Johnson waved off several reporters on his way to the training room Monday--”I’m not nothing, so there’s nothing to say,” he said--but trainer Gary Vitti said he thought Johnson would play if given clearance.

“If we let him, he would go out,” Vitti said. “Pat pulled him out of the game (on Sunday), and I went down to Earvin because I knew that he wouldn’t pull himself out. He would limp up and down the court all day. So, I went down to him and said, ‘That’s it, isn’t it?’ He still wouldn’t say it. All he said was, ‘What do you think?’ ”

Vitti said there is no way of telling now how much scar tissue is surrounding Johnson’s hamstring, but added that each time he plays injured he increases the chance of more forming.

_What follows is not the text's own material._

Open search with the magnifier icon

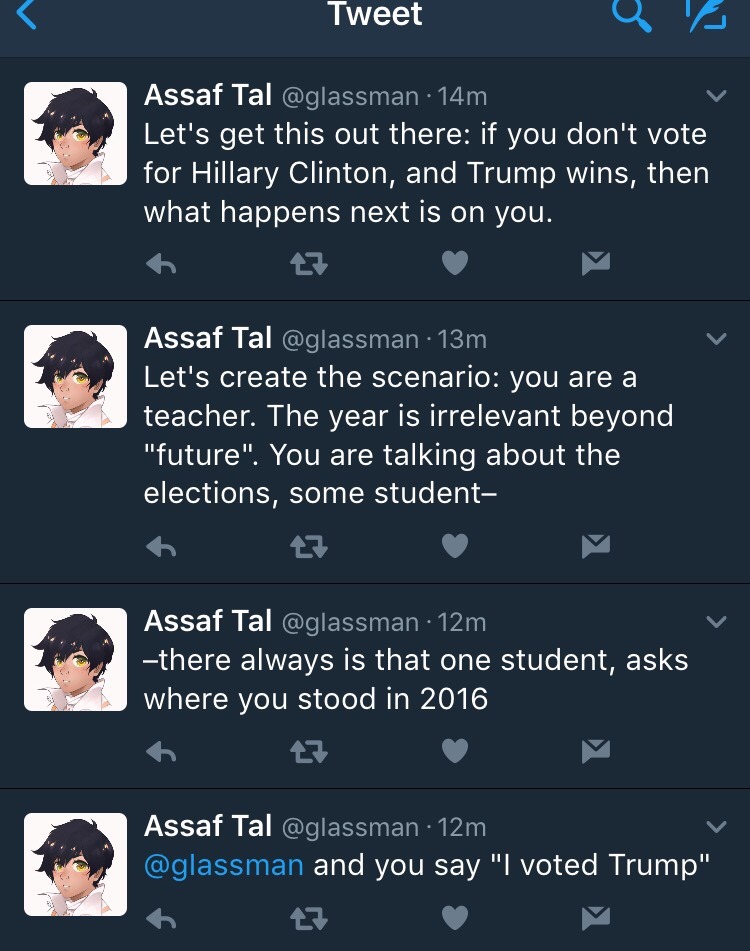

“If you have scar tissue, you don’t have that extension-ability--that’s the word we use,” Vitti said. “So, you are more prone to injuring a muscle that has scar tissue in it. He might not have the big lump of scar tissue at his hamstring, which you can feel on some people. We’re doing some things to try to prevent that from happening. Our fingers are crossed that his hamstring will be well for the rest of his career.”

So, for the rest of this season, the Lakers can be described as day to day.

The Lakers, what’s left of them, seemingly played as well as they could under the circumstances against the Pistons in Game 3, yet still lost by four points.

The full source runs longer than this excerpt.